追加された患者群(追加群)とそうでない患者群(非追加群)において、入院時の処方内容に両群で違いはなかったが、退院時の処方は追加群で抗精神病薬の処方種類数・処方量、抗パーキンソン薬の処方量が有意に多かった。特に処方量に関しては、追加群の平均は1日あたり1000ミリを超えており(CPZ換算)、大量処方と深い関連が示された。

追加群では退院時に定型抗精神病薬、特に低力価抗精神病薬を処方される患者の割合が有意に高かった。追加された低力価抗精神病薬が退院後まで処方され、継続的な多剤併用処方へとつながるリスクを念頭におくべきである。

抗精神病薬の追加と関連する要因として、患者の攻撃性、身体疾患を有しないこと、主治医が非定型抗精神病薬よりも定型抗精神病薬を好んで使用すること、が挙げられた。攻撃性のある患者に対しては状態により一時的な追加が必要な場合があるかもしれないが、継続的な多剤併用処方とならないよう注意が必要であり、薬物治療以外の治療ケアについて研究をすることで、必要以上の処方の追加を防げる可能性がある。また、処方の単純化には、医師の定型/非定型といった嗜好を考慮した教育的介入が効果的と考えられる。

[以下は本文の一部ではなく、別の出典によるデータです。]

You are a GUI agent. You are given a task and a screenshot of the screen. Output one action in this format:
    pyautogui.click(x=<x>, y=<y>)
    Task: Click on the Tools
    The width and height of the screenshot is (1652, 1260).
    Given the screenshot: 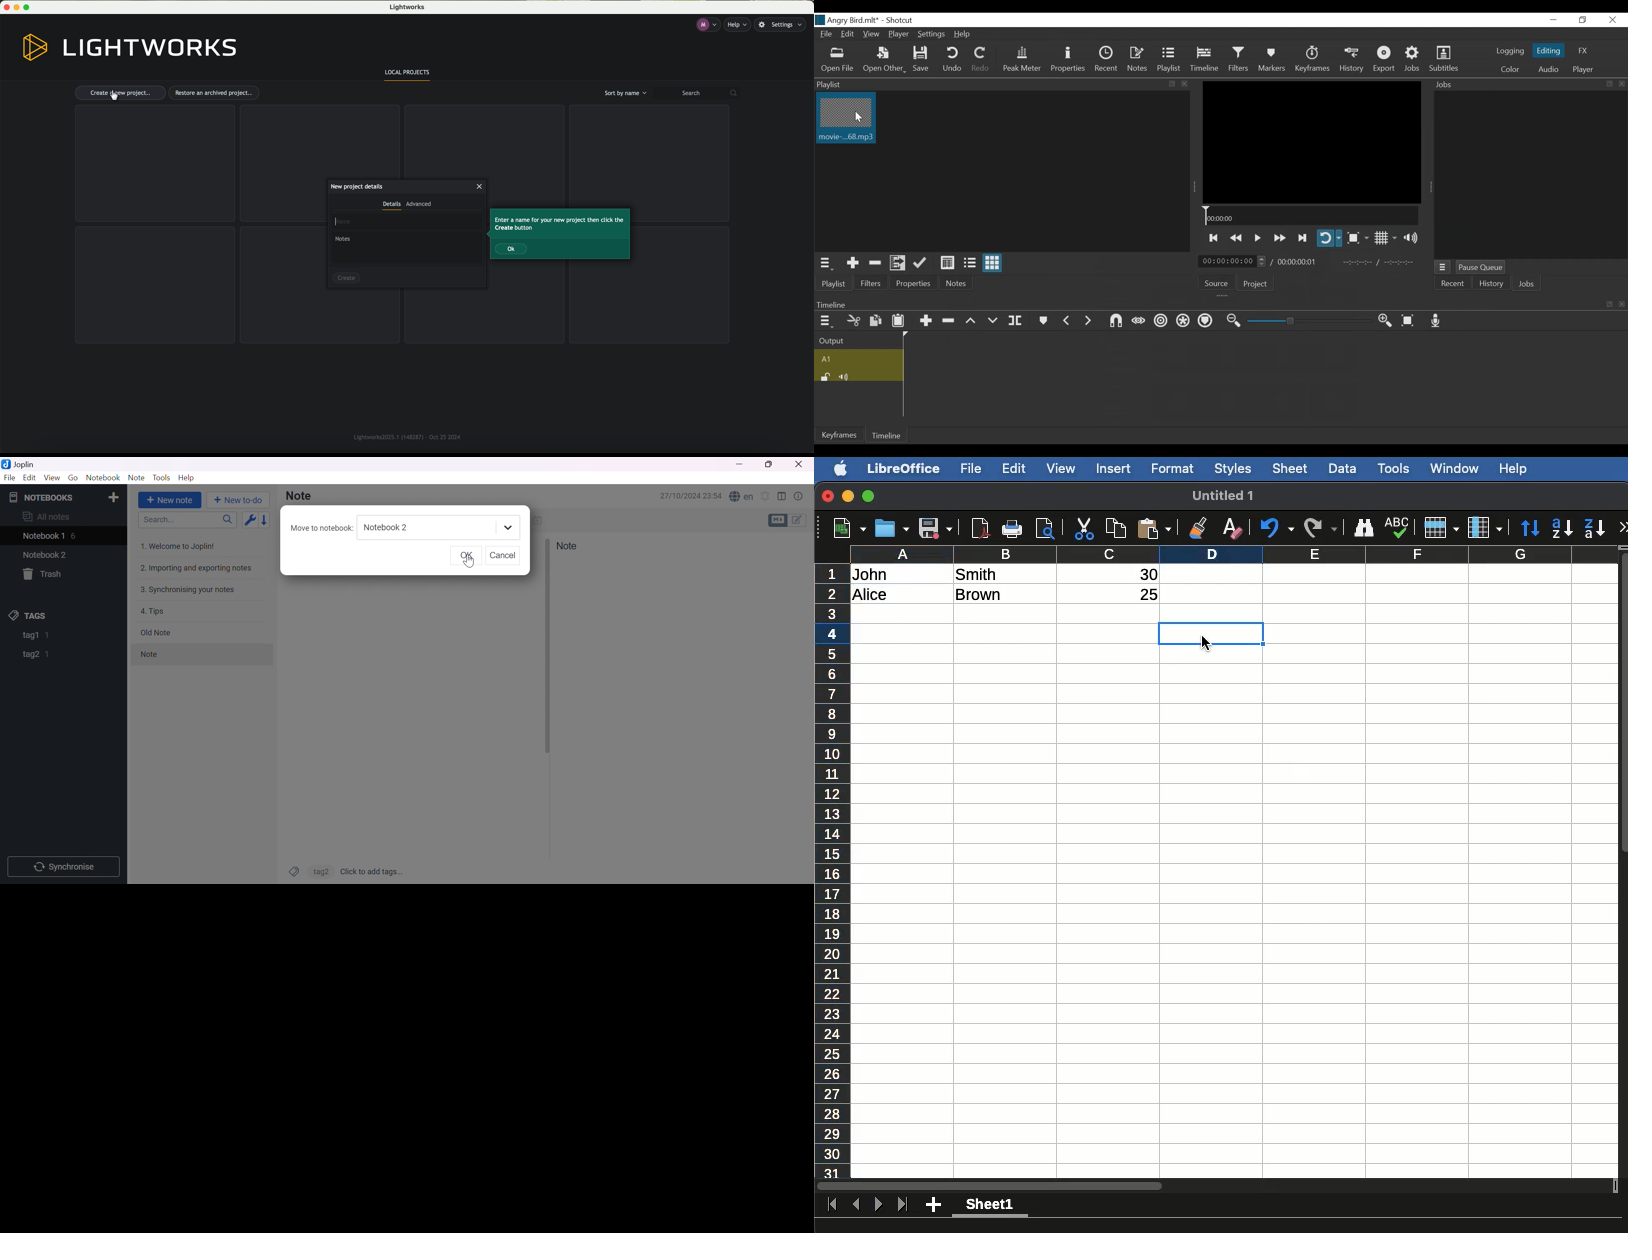 What is the action you would take?
    pyautogui.click(x=161, y=477)
     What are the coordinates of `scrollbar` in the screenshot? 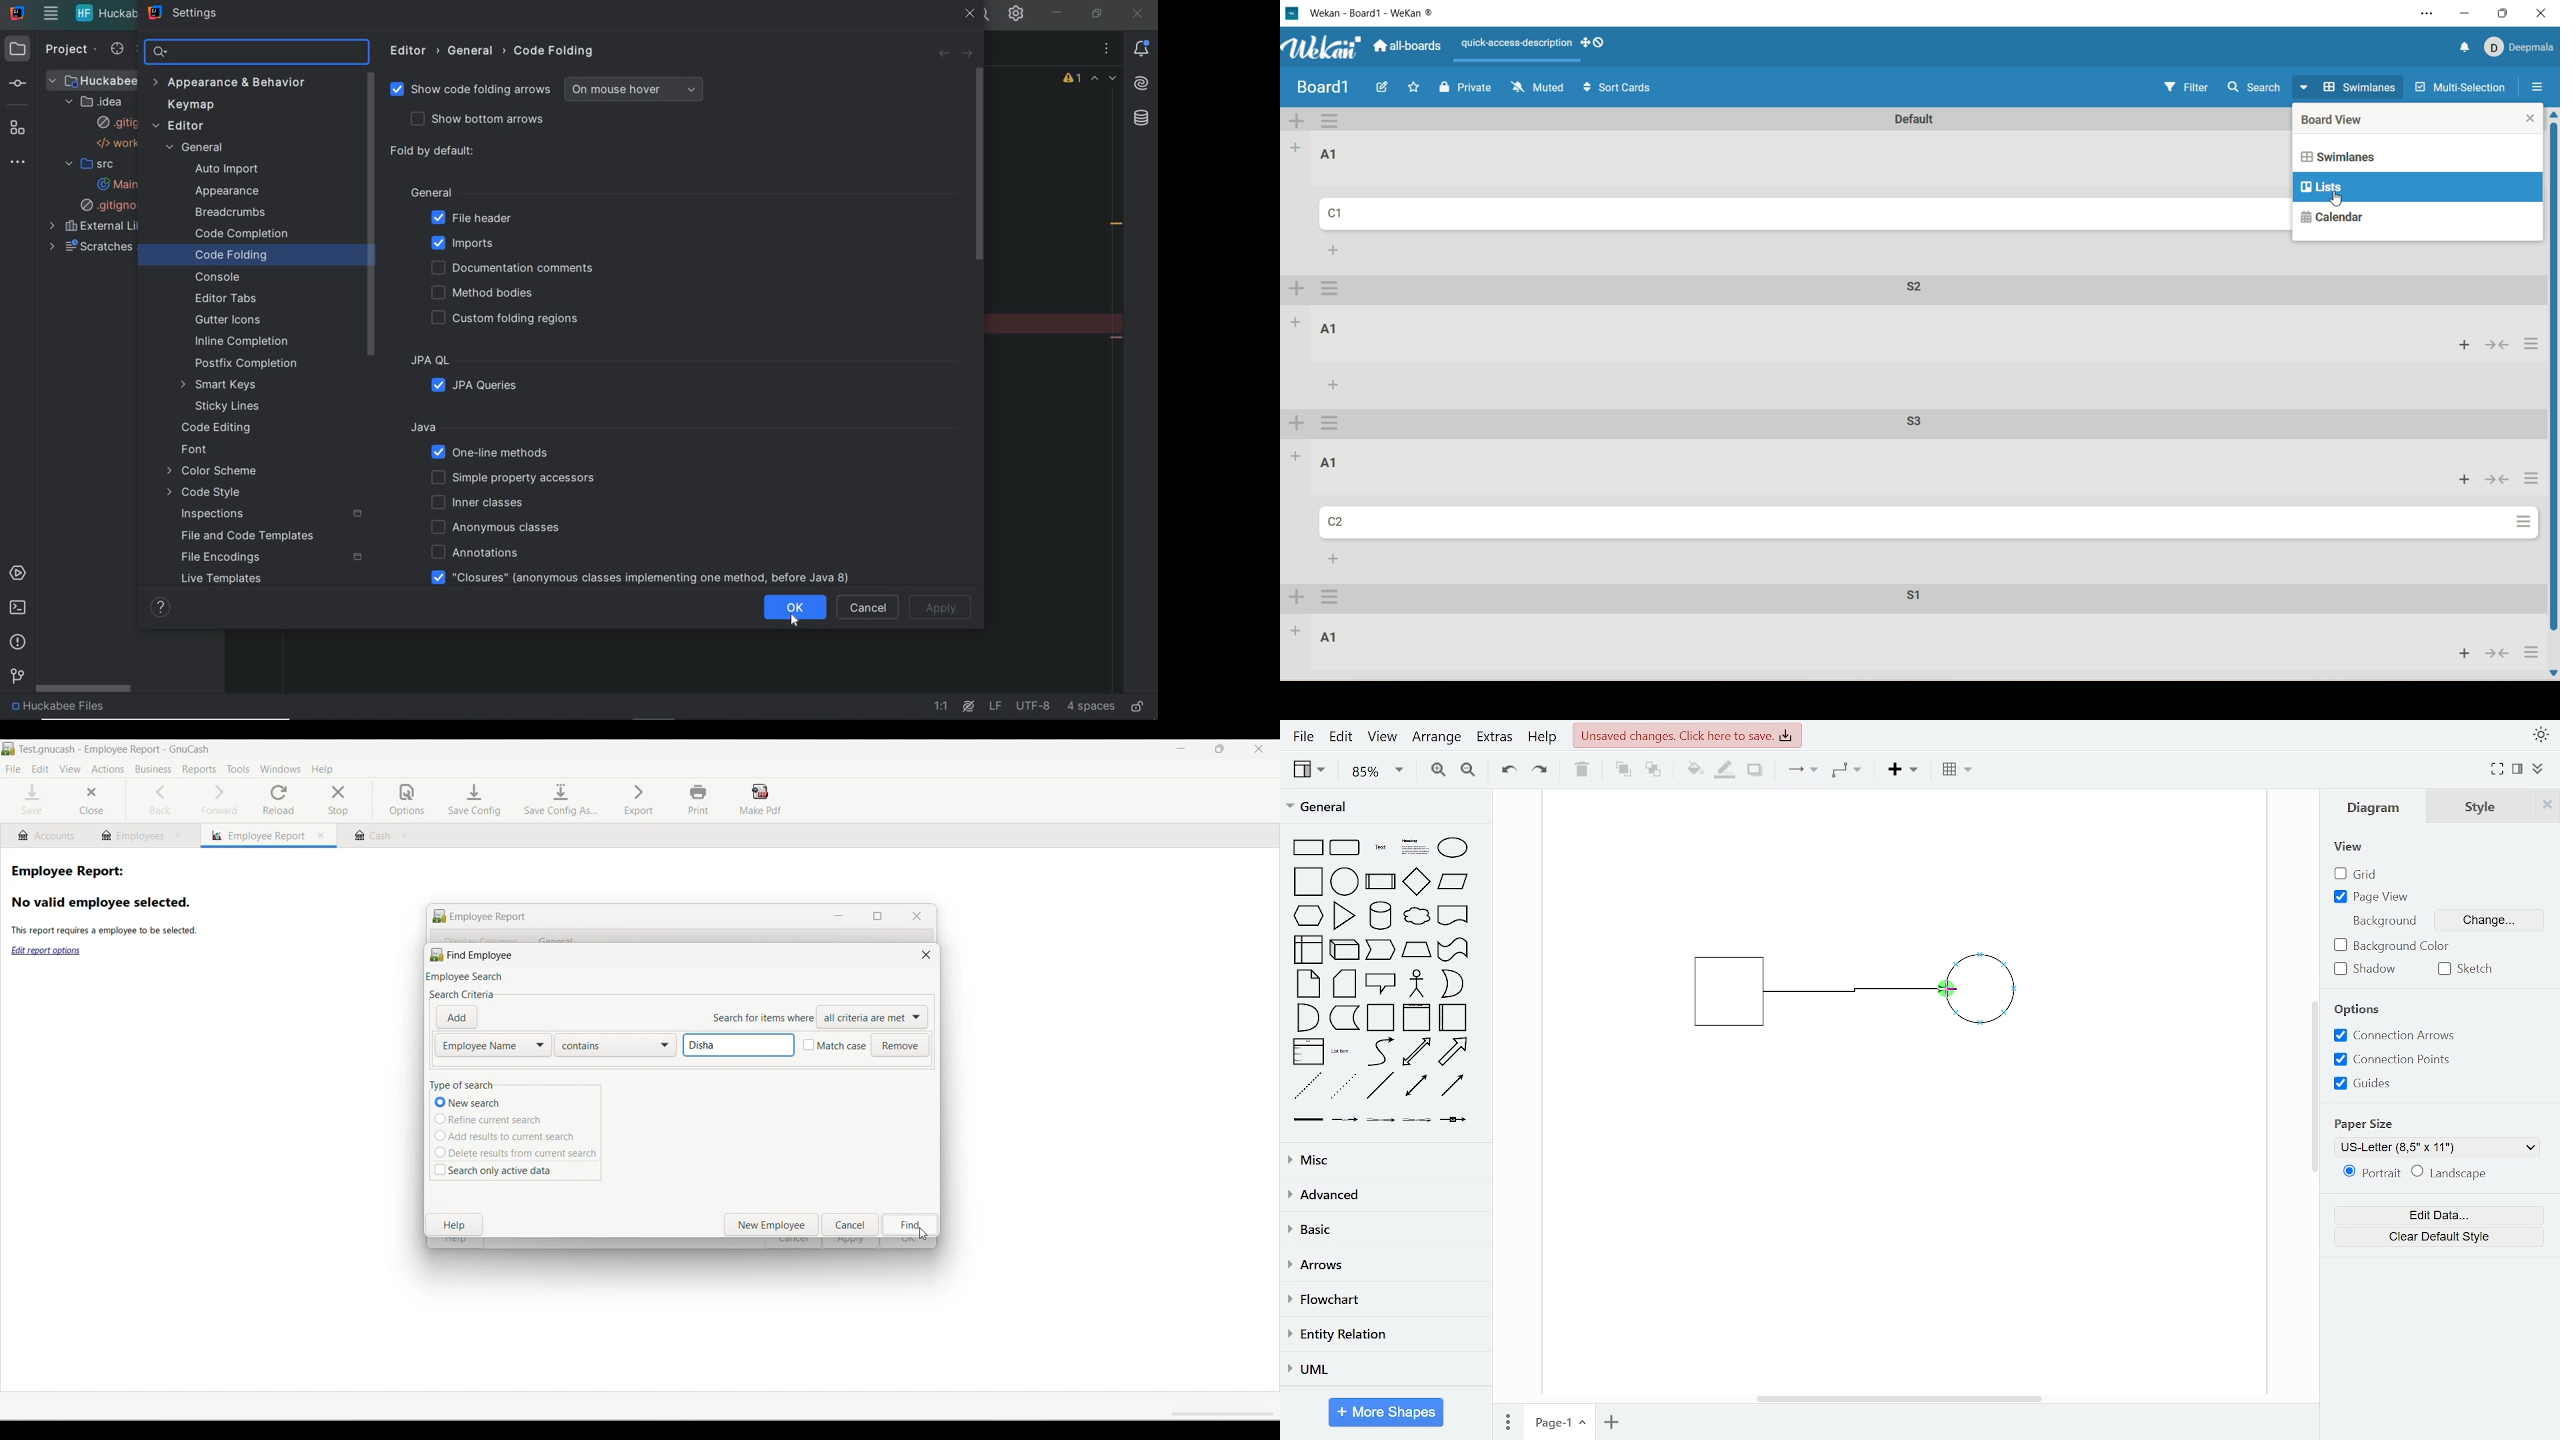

以上、本論文は抗精神病薬の追加に関連する要因を多面的に検討したという点で独創的である。急性期における抗精神病薬の追加は、処方の単純化を妨げ慢性的な多剤療法へつながるものであり、本研究でその関連要因について大規模なサンプルで検討したという点で臨床的意義も兼ね備えており、学位の授与に値するものと考えられる。